Can a Quality Work Environment Yield Better Care?
I think my grandparents’ nursing home staff must have had my number on speed-dial:
“Mr. Meade set off the alarm on the door today–again.”
“Mrs. Meade keeps eating food off of Mr. Meade’s tray.”
“Mr. Meade pulled Mrs. Meade’s P.E.G. tube out.”
“Mr. and Mrs. Meade are asking for a ‘street car’ so they can go home.”
“Mr. Meade is being aggressive with the staff–again.”
“Mrs. Meade is demanding to be taken home so she can start cooking supper.”
The number of calls I received during the Meades’ nearly three years at Waverly was utterly astonishing.
Let’s take a moment and consider the number of residents in any given nursing home; now think about the number of staff members who work at that nursing home. Their work load in just putting out “fires” like the ones I’ve listed above is staggering—and that’s before any pills are administered, any wounds are cleaned and dressed, any charts are updated or any other custodial care matters are seen to.
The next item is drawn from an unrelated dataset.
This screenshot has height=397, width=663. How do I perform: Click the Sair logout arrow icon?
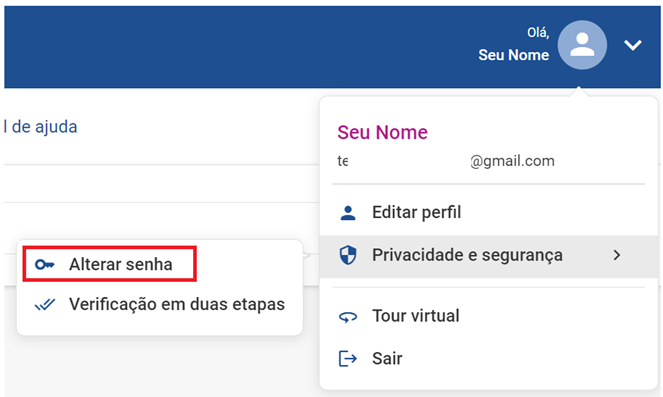(x=348, y=359)
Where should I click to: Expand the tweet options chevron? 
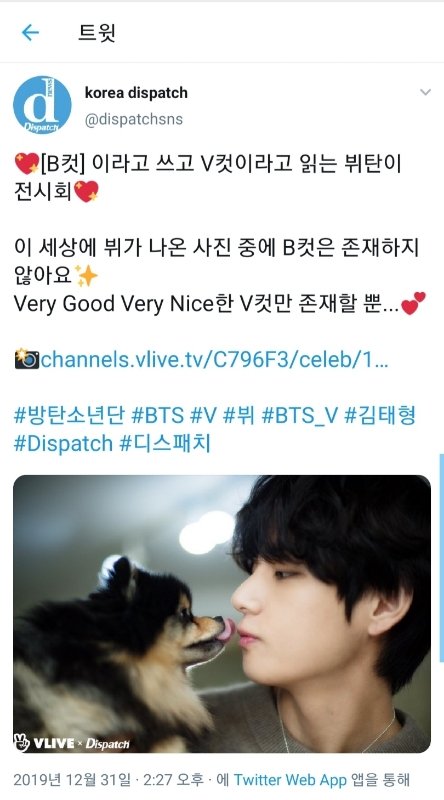425,92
I remember being amazed at how frequently employees came and went in my grandparents’ nursing home more than 20 years ago. Turnover in nursing homes is nothing new, but its current volume is alarming—and there’s no apparent end in sight. According to a September 2022 article published by The National Consumer Voice for Quality Long-Term Care, nursing homes experience an average annual turnover rate of 52 percent; that means every year the typical nursing facility must replace half of its direct care staff. The article cites a variety of studies indicating the reason for this alarmingly high number is due to “poor pay, lack of benefits, high workloads, inadequate training, poor management and lack of career advancement.”
When my grandparents were in their nursing home, there were some amazing nurses, certified nursing assistants (CNAs) and other medical professionals who interacted with my grandparents with such tenderness and warmth, it felt like they had always been there, caring, encouraging, protecting.
And then there were others, the workers with short tempers who made it clear they didn’t have any patience for questions or concerns. I maintained a fairly constant state of frustration as I noted that it was the really good people who seemed to leave quickly while it felt like the difficult ones stayed firmly in place.
I realized that, as a family caregiver, I had nothing to do with staff salaries, benefits, workloads, etc., but I frequently recall having staff members tell me they truly appreciated me being a family member they could work with. This is a big deal, and it’s one aspect over which caregivers do have control.
Please consider this: these are the folks who are taking care of our loved ones, so what can we do to make their jobs more pleasant and maybe a little easier?
- Be sure to thank them for their efforts; verbal appreciation can carry a lot of weight.
- If a staff member has gone over and above the call of duty, be sure to recognize them to their supervisor as well as the nursing home’s upper management.
- Be receptive to their questions or any suggestions they may have for you; it might result in something that makes life better for your loved one.
I would definitely like to see fundamental changes in job quality for nursing home workers. More specialized training, better pay and benefits, as well as opportunities for career growth would all help cultivate a more attractive work environment for nursing home employees—and better working conditions for the staff will always translate to better care for our loved ones.